Também cabe à enfermagem organizar rotinas de cuidado que reduzam estresse e manipulação desnecessária. Em prematuros, cada procedimento precisa considerar gasto energético, dor, estabilidade térmica e impacto no sono.
Por isso, a assistência neonatal exige mais do que domínio técnico. Exige leitura clínica, coordenação da equipe e capacidade de tomar decisões seguras em cenários de alta complexidade.
➔ Entenda os desafios da UTI neonatal e como a fisioterapia contribui no cuidado ao recém-nascido.
Como o cuidado humanizado fortalece o desenvolvimento e o vínculo familiar?
O cuidado ao prematuro não termina nos parâmetros clínicos. A família também atravessa um processo de medo, adaptação e aprendizagem, especialmente quando o bebê precisa permanecer internado em uma UTI neonatal.
Nesse cenário, o cuidado humanizado não é um complemento emocional. Ele faz parte da qualidade assistencial, porque favorece vínculo, participação dos pais e continuidade do cuidado.
O Método Canguru, adotado pelo Ministério da Saúde, tem como apoio o acolhimento ao bebê e à família, o respeito às individualidades, o contato pele a pele precoce, o envolvimento da mãe e do pai nos cuidados e o apoio à amamentação.
A proposta ajuda a aproximar os pais da rotina neonatal e contribui para que o bebê receba cuidado técnico sem ser afastado da dimensão afetiva do desenvolvimento.
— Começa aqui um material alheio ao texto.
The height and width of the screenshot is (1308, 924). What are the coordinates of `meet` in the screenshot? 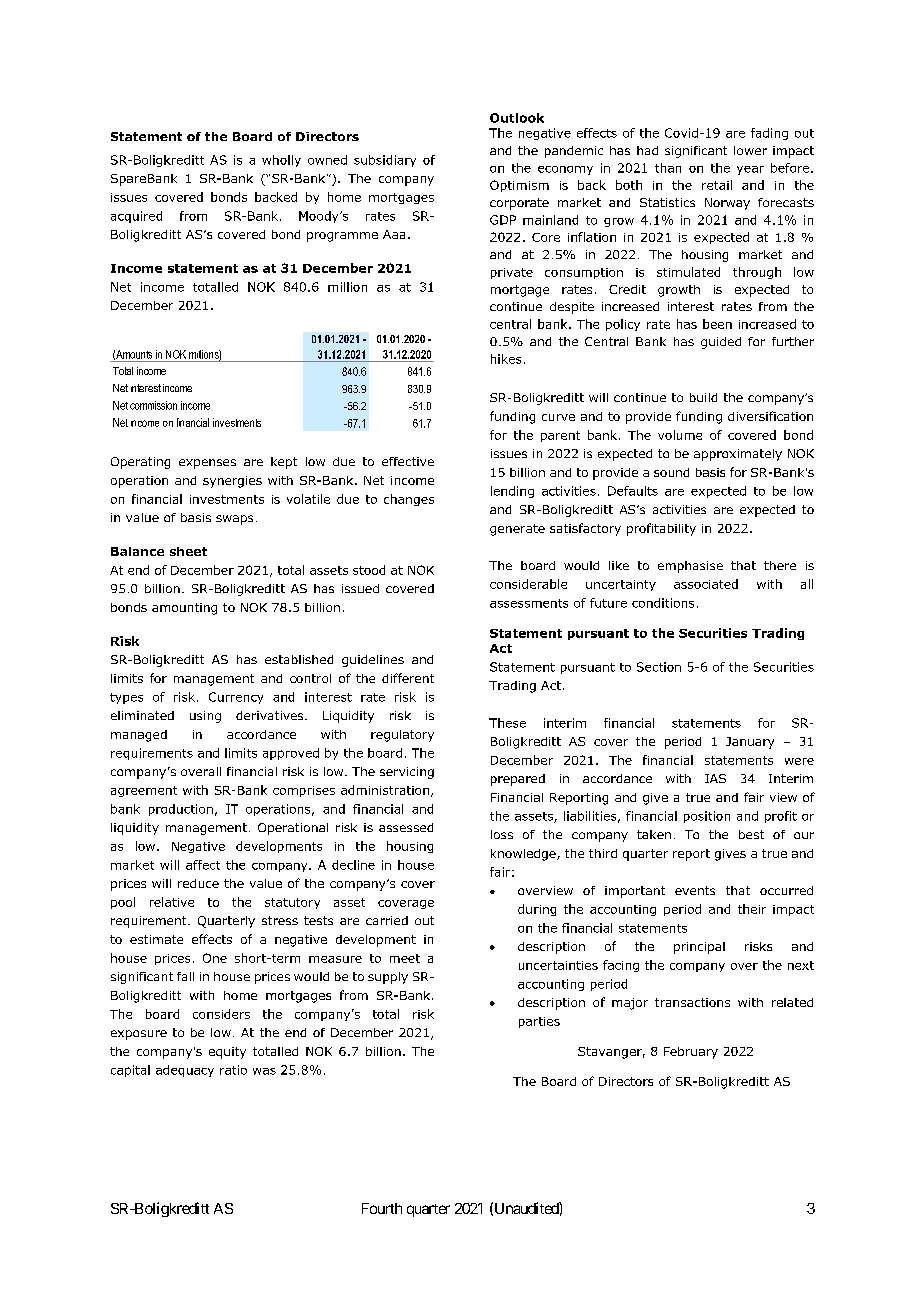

A OMG também recomenda o cuidado canguru para recém-nascidos prematuros ou de baixo peso, com início o mais cedo possível após o nascimento, associando essa prática à redução de mortalidade, hipotermia e infecções, além de benefícios no ganho de peso. Isso mostra que a humanização, quando baseada em evidências, não significa suavizar a assistência. Significa qualificar o cuidado de forma integral.
Como se especializar para atuar com segurança na enfermagem neonatal?
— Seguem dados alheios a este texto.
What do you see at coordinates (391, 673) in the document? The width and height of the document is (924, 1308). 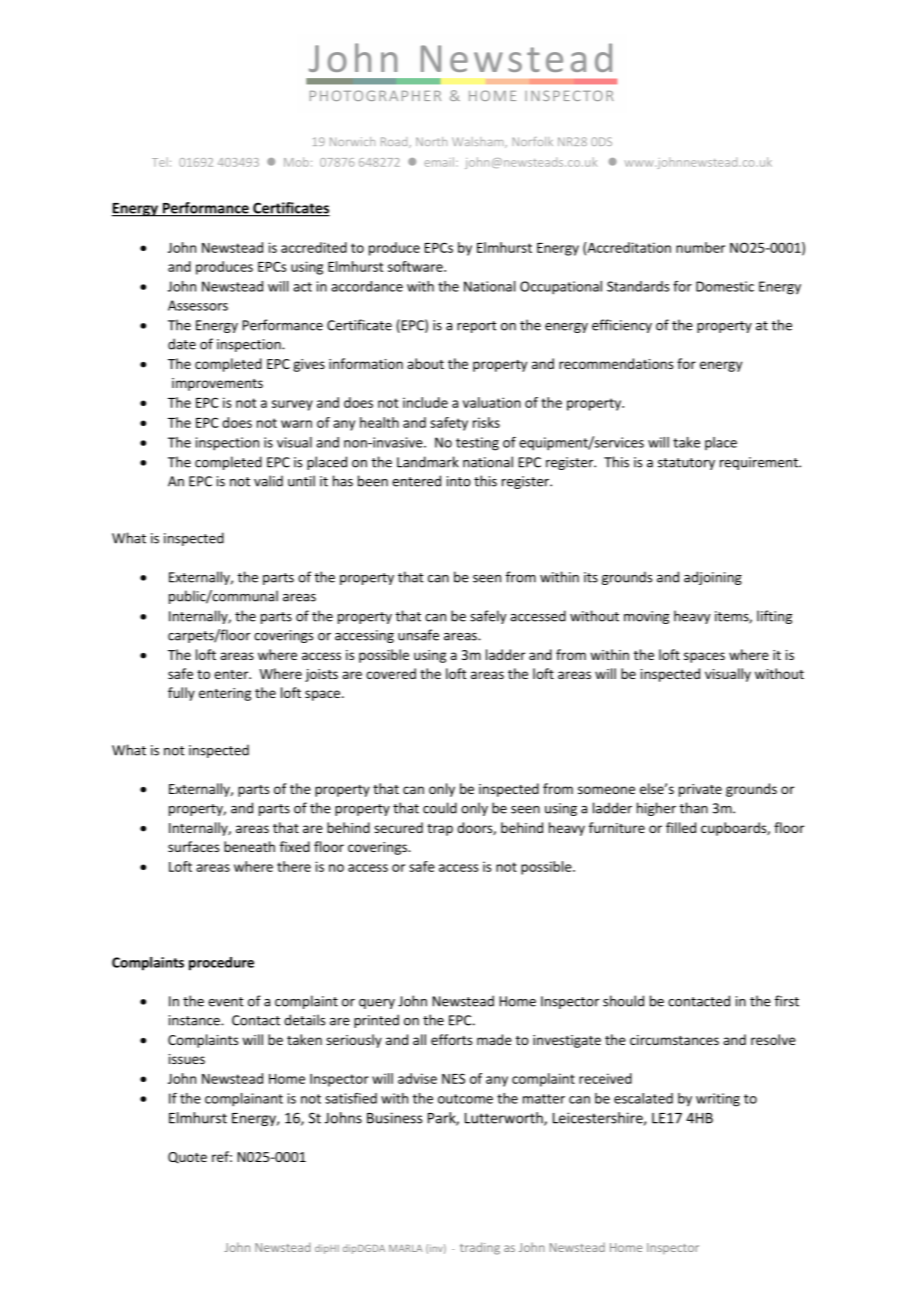 I see `covered` at bounding box center [391, 673].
A assistência ao recém-nascido prematuro exige preparo específico porque envolve alta complexidade, tomada de decisão rápida e cuidado centrado no desenvolvimento.
Para o enfermeiro, aprofundar conhecimentos em pediatria, UTI pediátrica e neonatologia amplia a capacidade de atuar em cenários críticos com mais segurança, autonomia e responsabilidade profissional.
A Pós-graduação em Enfermagem em Pediatria e UTI Pediátrica e Neonatal da Pós USCS é destinada a graduados em Enfermagem e propõe o desenvolvimento de competências essenciais para atuação na assistência e gestão de serviços de saúde, em contextos de média e alta complexidade. A Universidade Municipal de São Caetano do Sul destaca uma formação voltada à responsabilidade, autonomia, adaptabilidade e comunicação eficaz na prática profissional.
Para quem deseja atuar no cuidado especializado de crianças e recém-nascidos, especialmente em unidades intensivas, essa formação representa um caminho consistente de qualificação.
Em neonatologia, conhecimento técnico não é apenas diferencial. É parte direta da segurança do paciente e da qualidade do cuidado oferecido desde os primeiros dias de vida.